*** EXTRACT ***

With the previous and current MacBook Pro computers (not the Mac mini) I am fully USB-C equipped. I have a number external disks that use the USB-C ports so a direct cable connection is easy. However, some of my accessories use a range of connections: USB A, USB B, USB micro-B. A simple way round this is to use an adapter. Some call this a dongle, but I find that term to be dismissive. Adapters are not cheap. I prefer cables and managed to buy some cables that are for USB-C to USB B for the scanner, and Belkin USB-C to micro-USB for a selection of devices, including the DSLR. I know I gave a couple of these to friends, and I seem to have mislaid one more, so my original set of 4 is now down to 1.

I had a look at the Belkin site but there are no direct sales. A link to Belkin suppliers in Thailand was not useful as when I have gone into these stores they have a mix of available cables, but deny the existence of the USB-C to micro-USB. When shown an image as proof of existence, there was denial even in one store that I had previously bought the same cable from. I tried Amazon and this cable is not shown in the Belkin-specific pages, so I ended up ordering 3 of these from another manufacturer.

***

• **EXPLORE THE MATERIAL**:
1. Rewrite the paragraph of the USB-C cables passage that begins "I had a look at the Belkin site" as a short list that keeps its main facts.
2. Do these statements agree with the USB-C cables passage? Answer yes or no for each, quoting the words that decide it.
(a) The writer's external disks can connect to the MacBook Pro with a direct cable.
(b) The writer considers "dongle" a suitable name for an adapter.
(c) The writer's new cables came from Belkin.
3. Carry on the USB-C cables passage from its last sentence.
The stored data entries are separate material with no connection to the USB-C cables passage.

*** GIVEN RECORDS ***

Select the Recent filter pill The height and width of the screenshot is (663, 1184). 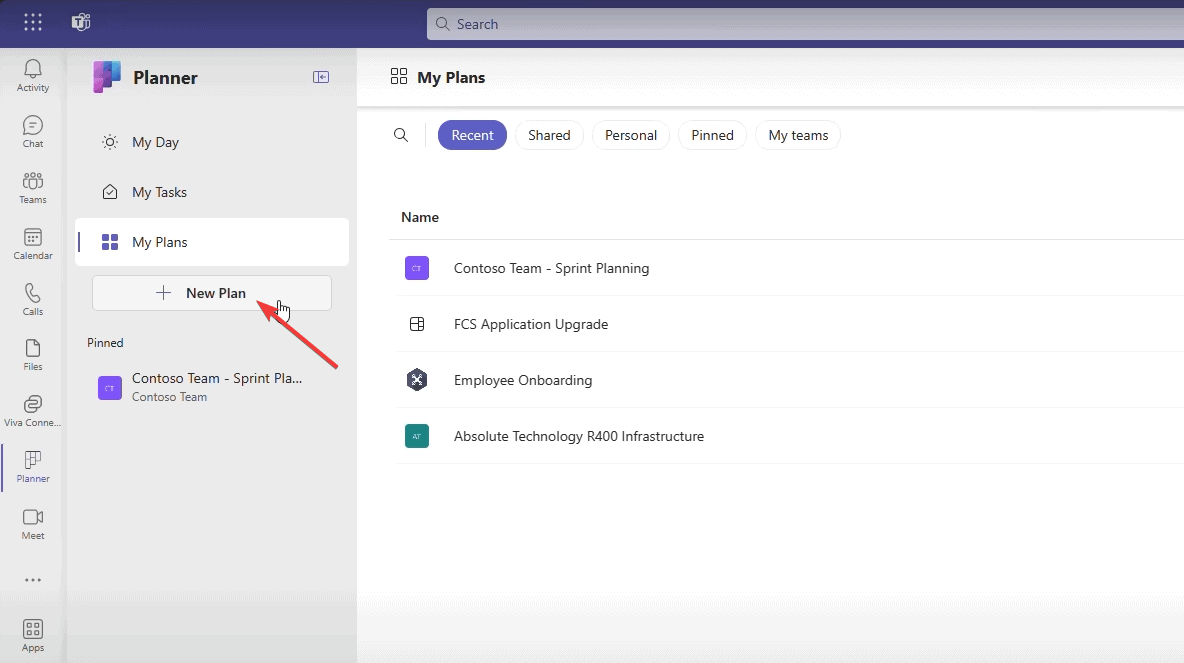tap(472, 134)
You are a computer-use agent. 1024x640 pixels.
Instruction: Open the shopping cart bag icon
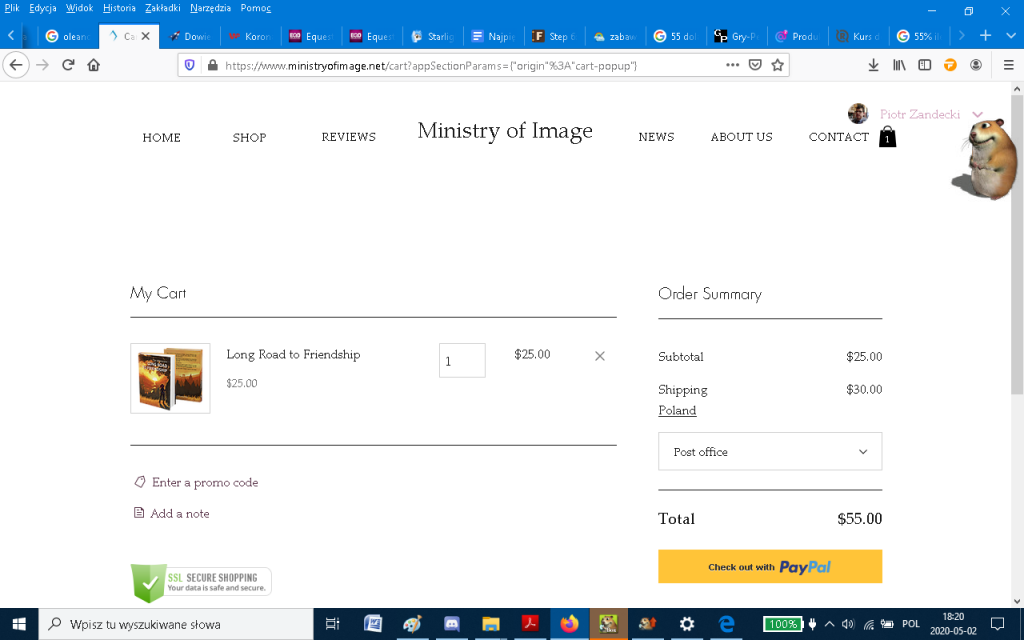pos(887,138)
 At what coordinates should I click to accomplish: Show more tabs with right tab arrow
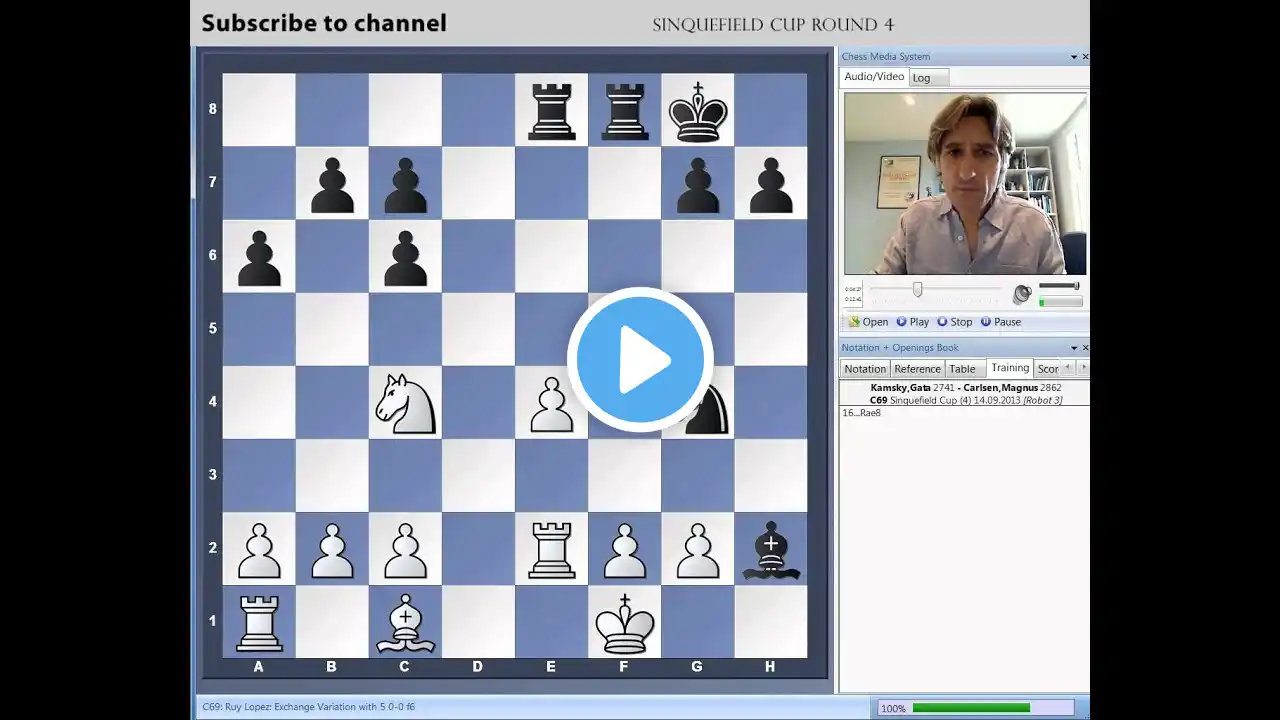point(1083,368)
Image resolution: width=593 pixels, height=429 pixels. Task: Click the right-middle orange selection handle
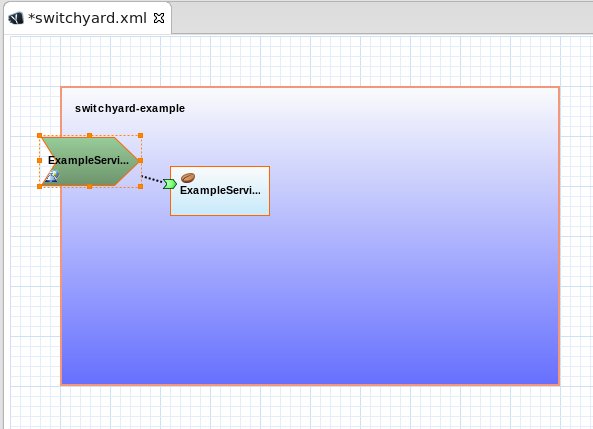click(x=140, y=161)
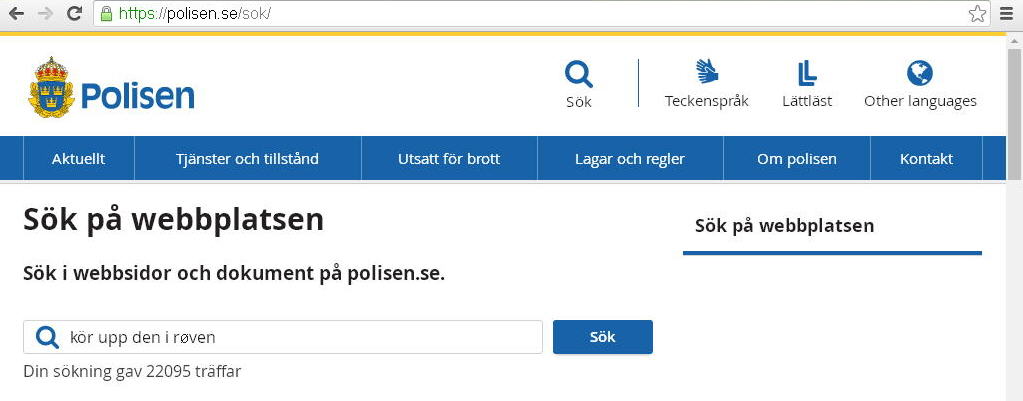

***

• **EXPECTED RESULTS**:
1.
- The Belkin site has no direct sales.
- Belkin suppliers in Thailand stock a mix of cables but deny that the USB-C to micro-USB cable exists, even when shown an image. One of these stores had previously sold the writer that same cable.
- On Amazon, the cable does not appear on the Belkin-specific pages.
- The writer ordered 3 of these cables from another manufacturer.

2.
(a) Yes: "I have a number external disks that use the USB-C ports so a direct cable connection is easy."
(b) No: "Some call this a dongle, but I find that term to be dismissive."
(c) No: "so I ended up ordering 3 of these from another manufacturer."

3.
OWC Thunderbolt Hub
OWC Thunderbolt Hub - Four output USB-C ports

The previous Mac had 4 ports, but the M1 MacBook Pro only has 2, so I bought the OWC USB-C Thunderbolt Hub. This has 4 USB-C and one USB-A output ports, with an additional USB-C port for connection to the Mac. To make sure, with my mix of ports on the hub and the Mac, I also bought some USB-C Thunderbolt 4 cables which (I now learn - below) should give me good data transfer speeds and power the Mac fully.

OWC Thunderbolt Hub
OWC Thunderbolt Hub - USB-C Power and USB A port

There are different types of USB-C and the whole subject of power, data and connections is somewhat complex. Glenn Fleischmann, writing on TidBits has done a good job of bringing all of the different standards and connection problems under some control in a fairly lengthy but easy to read article that explains the different standards involved and how they work.

As an almost-perfect complement to Fleischmann's useful input, a couple of days later, Recompute have produced an article on ports. Many of these have now gone, for example the SCSI ports that enabled multiple devices to be connected to a Mac years ago. These two sources are good references and worth bookmarking.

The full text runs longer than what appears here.